Operating System Concepts: Memory, Concurrency, and Distributed Systems

Posted on Jun 28, 2025 in Communication

Dynamic Memory Allocation Fundamentals

Highly parallel applications are common.
Dynamic memory allocation is ubiquitous.
Serial memory allocators are inadequate for parallel systems.

Parallel Allocator Requirements

Speed: As fast as a serial allocator on a single-processor system.
Scalability: Performance scales linearly with the number of processors.
False Sharing Avoidance: Does not introduce false sharing of cache lines.
Low Fragmentation Ratio: Keep the ratio of allocated memory to application-allocated memory low.

Understanding False Sharing

Multiple processors share bytes on the same cache line without truly sharing variables or data.

Active False Sharing Explained

malloc() returns heap objects on the same cache line to different threads.

Passive False Sharing Explained

free() allows a future malloc() to produce false sharing.
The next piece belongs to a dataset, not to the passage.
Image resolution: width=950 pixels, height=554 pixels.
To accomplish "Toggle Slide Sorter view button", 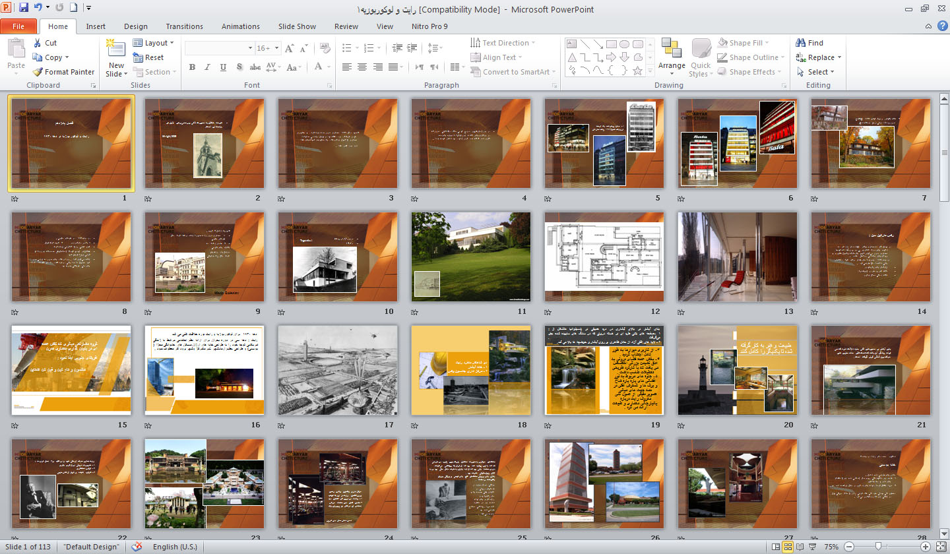I will (x=788, y=547).
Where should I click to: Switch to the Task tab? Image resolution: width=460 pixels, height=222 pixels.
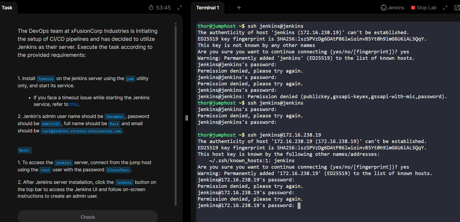[7, 8]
Each thread free()s memory to its own freelist. A chunk of memory migrates from Thread 1’s freelist to Thread 2’s.

Memory Blowup in Parallel Allocators

Blowup: Unbounded fragmentation, or fragmentation that grows linearly with the number of CPUs. This is caused by a parallel allocator not using freed memory to satisfy future allocation requests.

Hoard: A Scalable Memory Allocator

Per-processor heaps and a single global heap.
Threads are mapped to a processor’s heap.
Heaps are divided into page-aligned superblocks.
Superblocks are divided into blocks.

Bounding Memory Blowup with Hoard

A heap owns some superblocks, which are assigned from the global heap on allocation. A heap only allocates from superblocks it owns. When no memory is available in any superblock on a thread’s heap:

Obtain a superblock from the global heap, if available.
If not (global heap is empty too), create a new superblock request from the OS and add it to the thread’s heap.

Hoard does not return empty superblocks to the OS. Superblocks are returned to the global heap when f, the empty fraction, of blocks are not in use.

Hoard’s Approach to Avoiding False Sharing

Heap allocations are made from superblocks.
Each superblock is owned by one heap.
Freed memory returns to the allocating superblock.
Superblocks returned to the global heap are not empty.
Multiple running threads can use the same heap.

Minimizing Contention in Hoard

Allocation by one thread and freeing by another is uncommon.
Lock contention is low for scalable applications.
Steady-state memory use is within a constant factor of maximum memory use.

Optimizing Physical Page Placement

Careful placement of physical pages can be better than random placement due to:

Cache conflicts.
NUMA multiprocessors.

Virtual Address Considerations

Does not need to be translated before checking the cache.
Application programmers can reason about conflicts.
Cache needs to be flushed on context switch.

Physical Address Considerations

Data may stay in cache across context switches.
Virtual address must be translated before checking the cache.
Conflicts depend on what physical page is allocated.

Page Coloring for Cache Optimization

Number of Colors = (Cache Size) / (Page Size * Associativity)

A page’s color is (page number) % (number of colors).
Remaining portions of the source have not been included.